What should we do if God tells us something three times?   We should do it!!! It is significant that Acts 11:1-18 is the third version of the story of Peter's preaching to the Gentiles in Caesarea (twice in Acts 10, once briefly by Cornelius). Clearly the Holy Spirit wants the reader to grasp the great significance of the events in this section. James Montgomery Boice says it this way - "We know that this story was not only important to him (Luke) but to God also. If God tells us something once, we should listen. If he tells us something twice, we should pay extremely strict attention. How then if he tells us something three times over, as is the case here? In that case, we must give God's words the most intent, comprehensive, sympathetic, and obedient notice possible. (An Expositional Commentary – Acts)

A Pastor wrote:

A few years ago I participated in a theological dialogue with leaders of the Seventh Day-Adventist Church. For two wonderful days we worshiped, prayed and talked together about our respective expressions of the Christian faith.

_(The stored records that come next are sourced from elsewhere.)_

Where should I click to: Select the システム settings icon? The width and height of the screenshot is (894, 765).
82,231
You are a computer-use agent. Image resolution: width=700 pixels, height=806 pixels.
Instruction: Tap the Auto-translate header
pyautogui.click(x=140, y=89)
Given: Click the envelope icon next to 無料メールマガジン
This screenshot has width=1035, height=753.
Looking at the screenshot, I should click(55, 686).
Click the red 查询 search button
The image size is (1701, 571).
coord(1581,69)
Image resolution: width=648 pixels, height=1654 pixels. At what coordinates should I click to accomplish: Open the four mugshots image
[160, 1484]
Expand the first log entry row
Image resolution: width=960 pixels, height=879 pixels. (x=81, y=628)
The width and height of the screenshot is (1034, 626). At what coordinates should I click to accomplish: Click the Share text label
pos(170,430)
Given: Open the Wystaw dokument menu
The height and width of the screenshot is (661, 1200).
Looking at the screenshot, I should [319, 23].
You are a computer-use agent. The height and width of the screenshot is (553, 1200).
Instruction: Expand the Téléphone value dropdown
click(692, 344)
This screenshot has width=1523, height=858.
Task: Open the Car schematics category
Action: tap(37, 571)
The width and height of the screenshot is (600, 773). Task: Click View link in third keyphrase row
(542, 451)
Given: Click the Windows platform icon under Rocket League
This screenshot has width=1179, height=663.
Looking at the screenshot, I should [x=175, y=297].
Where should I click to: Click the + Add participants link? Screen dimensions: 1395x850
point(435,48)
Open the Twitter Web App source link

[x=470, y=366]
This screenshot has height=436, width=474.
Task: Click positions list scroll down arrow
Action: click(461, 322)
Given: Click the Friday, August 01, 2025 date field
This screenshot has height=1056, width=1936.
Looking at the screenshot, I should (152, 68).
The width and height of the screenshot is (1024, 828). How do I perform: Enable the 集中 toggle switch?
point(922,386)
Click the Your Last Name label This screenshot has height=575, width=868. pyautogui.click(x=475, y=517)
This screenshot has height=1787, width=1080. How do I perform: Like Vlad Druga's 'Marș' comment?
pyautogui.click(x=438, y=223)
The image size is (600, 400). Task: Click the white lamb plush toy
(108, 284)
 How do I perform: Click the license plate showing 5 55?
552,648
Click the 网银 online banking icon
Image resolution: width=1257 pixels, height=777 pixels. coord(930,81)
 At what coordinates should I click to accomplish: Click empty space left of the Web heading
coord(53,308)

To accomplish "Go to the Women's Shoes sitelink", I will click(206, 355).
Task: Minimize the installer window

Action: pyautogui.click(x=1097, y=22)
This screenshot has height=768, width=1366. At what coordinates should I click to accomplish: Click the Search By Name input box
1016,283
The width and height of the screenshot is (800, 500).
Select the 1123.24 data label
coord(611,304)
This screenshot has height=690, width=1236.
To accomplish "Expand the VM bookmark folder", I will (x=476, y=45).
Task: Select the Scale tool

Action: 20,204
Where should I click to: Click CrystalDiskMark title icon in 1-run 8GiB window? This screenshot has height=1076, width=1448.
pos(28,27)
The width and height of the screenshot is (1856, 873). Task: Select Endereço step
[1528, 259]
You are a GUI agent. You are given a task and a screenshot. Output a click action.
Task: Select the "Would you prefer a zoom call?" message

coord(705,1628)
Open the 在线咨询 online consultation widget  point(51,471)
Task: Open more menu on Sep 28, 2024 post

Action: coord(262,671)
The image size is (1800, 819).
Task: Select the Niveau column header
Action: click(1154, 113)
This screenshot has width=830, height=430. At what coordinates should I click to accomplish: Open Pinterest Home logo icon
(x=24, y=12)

However, we also ate together. Since Seventh Day Adventists are vegetarians, the meetings’ organizers had asked our hosts to prepare half vegetarian and half non-vegetarian meals. When the staff brought out the first lunch, we discovered that each individual plate was – you guessed it — half vegetarian and half non-vegetarian. So vegetarians and carnivores spent five minutes carefully sliding half our sandwiches onto each other’s plates.

Even as we chuckled about it, that experience deepened our longing for Christ’s return. After all, when we finally enjoy God’s full eternal hospitality and commensality, we won’t have to worry about our distinctives.  -Doug Bratt

            God welcomes all people for all are sinners and all are cleansed through the gift of Jesus Christ!

May this peace which passes all human understanding keep your heart and mind in Christ Jesus, to life everlasting, Amen.